### SOURCE PASSAGE
_ _ _

Michael Abel: First question — how does Volumes begin?
Luigi Alberto Cippini: What I tried to do, within my limitations, was to make something about stalking — architecture should be more extreme. Stop e-flux, stop Casabella, stop everything. Just print nonsense — low-resolution JPEGs of things you love. Write a critical text about it, or a poem, or a song. Then, make the most of this platform to create the shift you feel architecture needs —something that can reenter general culture, fashion, and broader society. It needs to be liked by the burning minds of fashion. That said, if you look at our themes or buildings, they were incredibly anal — highly specific, deeply engaged in noisy, hyper-specialized research. But the way we treated them was completely different: “Fuck you. That’s it.” I still believe you can create architecture rather than just create a new office.
Nile Greenberg: Our theme — “Crisis Formalism” — has a lot of overlap with yours, “Anti-Composition.” What interests me is the disciplinary critique. I think each of us understands it differently. Luigi, I think you see the discipline as dead, or as an accelerationist, speeding up its downfall. I see it as nearly dead and needing to build it back up by reintegrating crisis and form. Maybe Michael still believes disciplinarity exists?
MA I don’t find it productive to be so polarized. I’d rather take the good and leave the bad. But disciplinarity? It’s fine.
LAC Can I say something stupid? I don’t even know what disciplinarity is anymore. When every architect is drawing pink lines and nonsense diagrams, and what we actually build just looks like architecture, they’re all so happy to be part of this general statement — where everything needs to announce itself as architecture. And yet, the entire process — how it’s done, how it’s communicated — is the most boring, useless, and pedantic way possible. So honestly? I don’t give a fuck about discipline anymore.
MA The fact that you reject it actually proves you are disciplinary. Maybe you’ll be remembered for doing something different. But honestly, nobody cares about the people drawing pink lines —that’s an old trope. Nobody even talks about that anymore.

_ _ _

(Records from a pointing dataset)
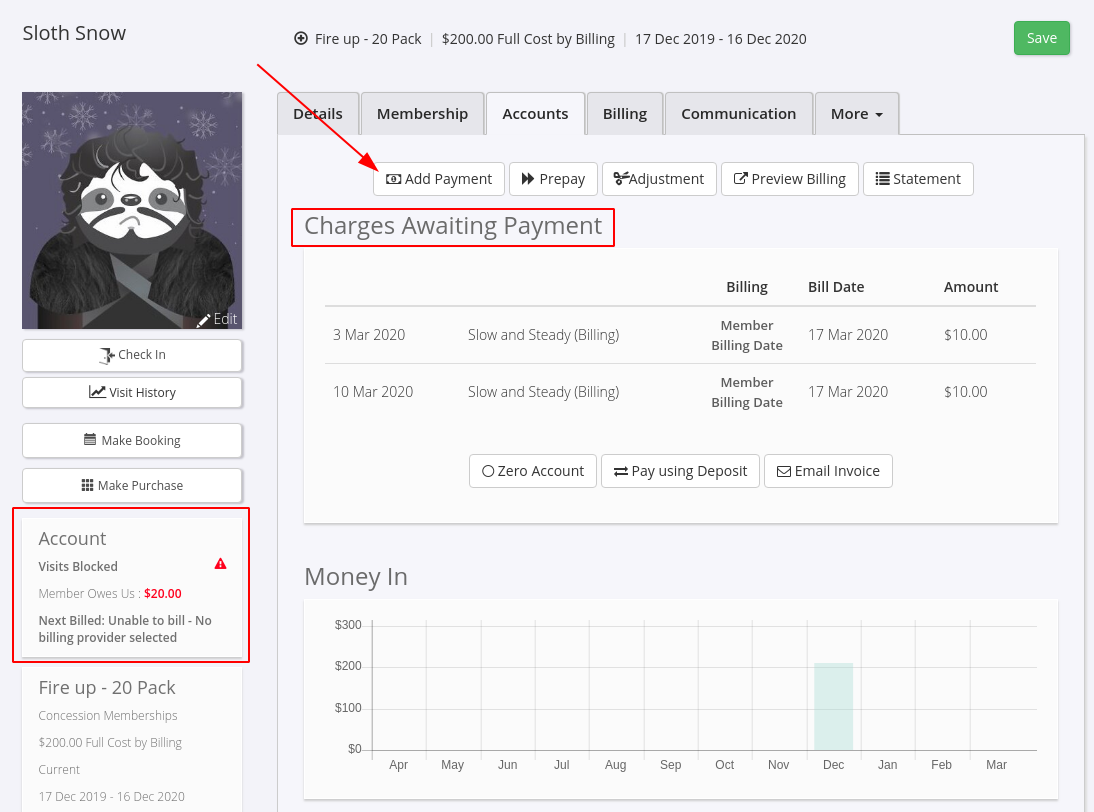Viewport: 1094px width, 812px height.
Task: Click Edit on the profile photo
Action: tap(218, 319)
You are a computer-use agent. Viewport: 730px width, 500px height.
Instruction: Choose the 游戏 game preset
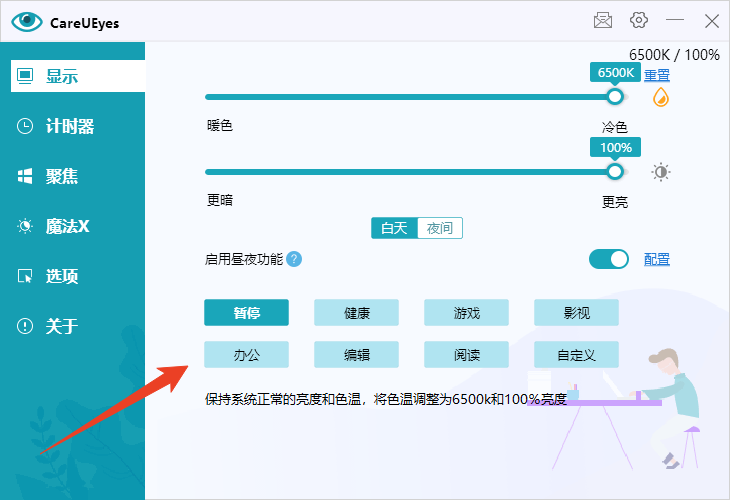click(x=467, y=313)

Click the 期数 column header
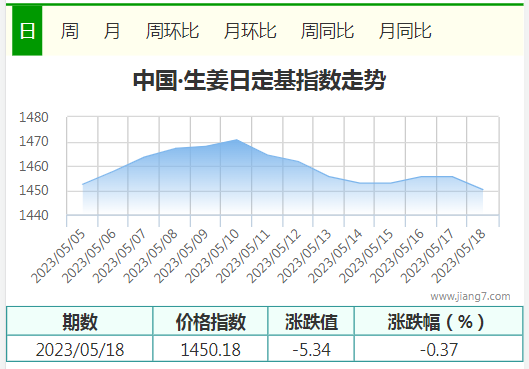pos(80,321)
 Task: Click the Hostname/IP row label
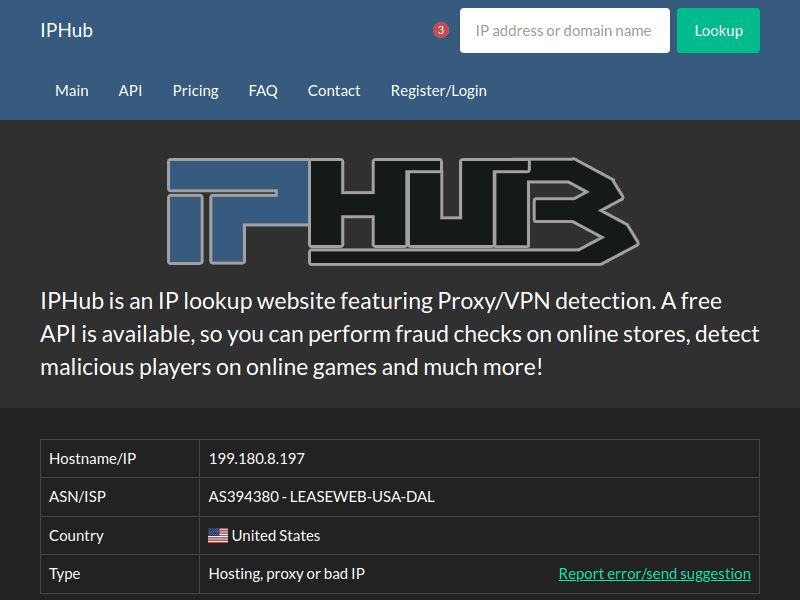pyautogui.click(x=92, y=459)
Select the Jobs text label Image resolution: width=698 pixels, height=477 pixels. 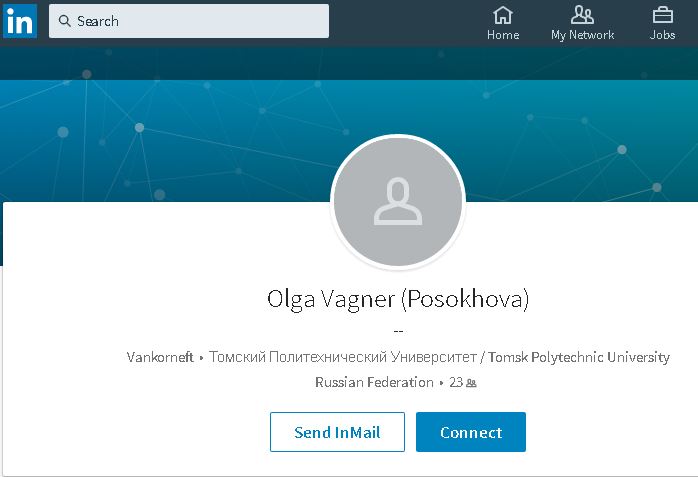(662, 35)
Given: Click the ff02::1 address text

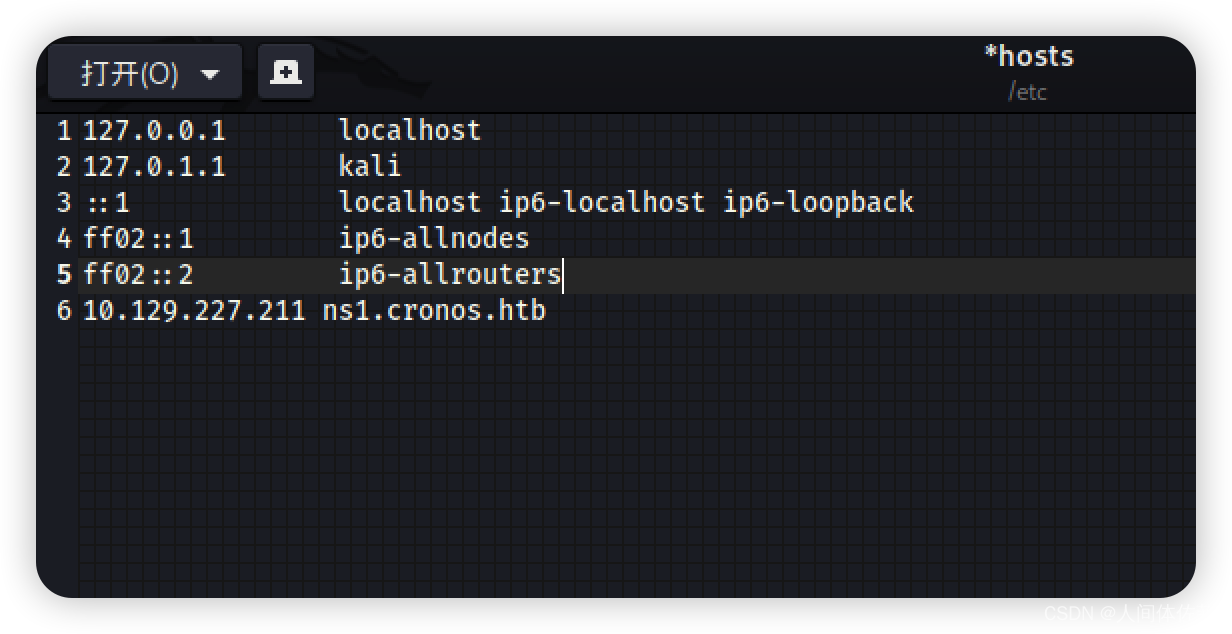Looking at the screenshot, I should click(x=139, y=238).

_ _ _

### INSTRUCTION 1
Summarize the architecture interview in two sentences.
### INSTRUCTION 2
Extend the architecture interview past its final line with the next few exchanges among the three speakers.

### TASK RESPONSE 1
In the architecture interview, Luigi Alberto Cippini says that with Volumes he tried to make architecture more extreme and able to reenter fashion and broader culture, even though its themes were highly specific research treated with open defiance. Nile Greenberg relates their "Crisis Formalism" to "Anti-Composition" and to differing views of disciplinarity: Cippini says he no longer cares about discipline, while Michael Abel replies that rejecting it shows Cippini is disciplinary.

### TASK RESPONSE 2
LAC The real issue is that whatever people do is so rigidly designed to fit into a communication compromise — a way to appease the small group of people who actually need the information to build the thing. And over the last ten years — aside from a few extreme cases — the built environment has become just architecture. In cities, we have buildings — just buildings — and then we have things we call architecture. And the presence of architecture, whether in cities, magazines, or construction sites, is fading. Because no matter what, when you try to create something new, what you’re really doing is achieving a kind of edgy compromise — just enough for people to recognize you as an architect, to say you’re “doing architecture.” But all that means is you’re coordinating your language, your subjectivity, your economic production with the general statement of the city. Right now, the city is built by buildings. In some rare cases, it’s built through architecture. I need the discipline to stop acting like a snobbish family reunion and start behaving like the drug-addict punk daughter — the one who, no matter her heritage, will do whatever it takes to be free again.

MA Let’s be real — punk daughters usually come from extremely wealthy backgrounds. Maybe this is just a stupid semantic debate because, honestly, right now we’re literally creating discourse, and frankly we’re getting old.
NG It is relevant. To you it’s semantic because you think the discipline is still operating. The reason our Armature Globale’s work is relevant — the path we’re on too — is because mediums, including architecture, have collapsed. No single medium has enough power to express something fully. There’s no longer authorship in a single medium. No single format can carry enough weight. Architecture doesn’t exist as a medium at the moment. Its failure is closer to a “cry for help,” an attempted suicide. It’s seeking an act of faith and love — waiting for us to reconstitute it as a new body.
MA People keep trying to separate buildings from architecture. But what if buildings are architecture, and then you use other mediums to describe them? That’s what we call architecture. It’s not that complicated. It’s like painting —anyone with a brush and a surface can make a painting. We’re in a building, and then we use other mediums to describe it. That’s what architecture is.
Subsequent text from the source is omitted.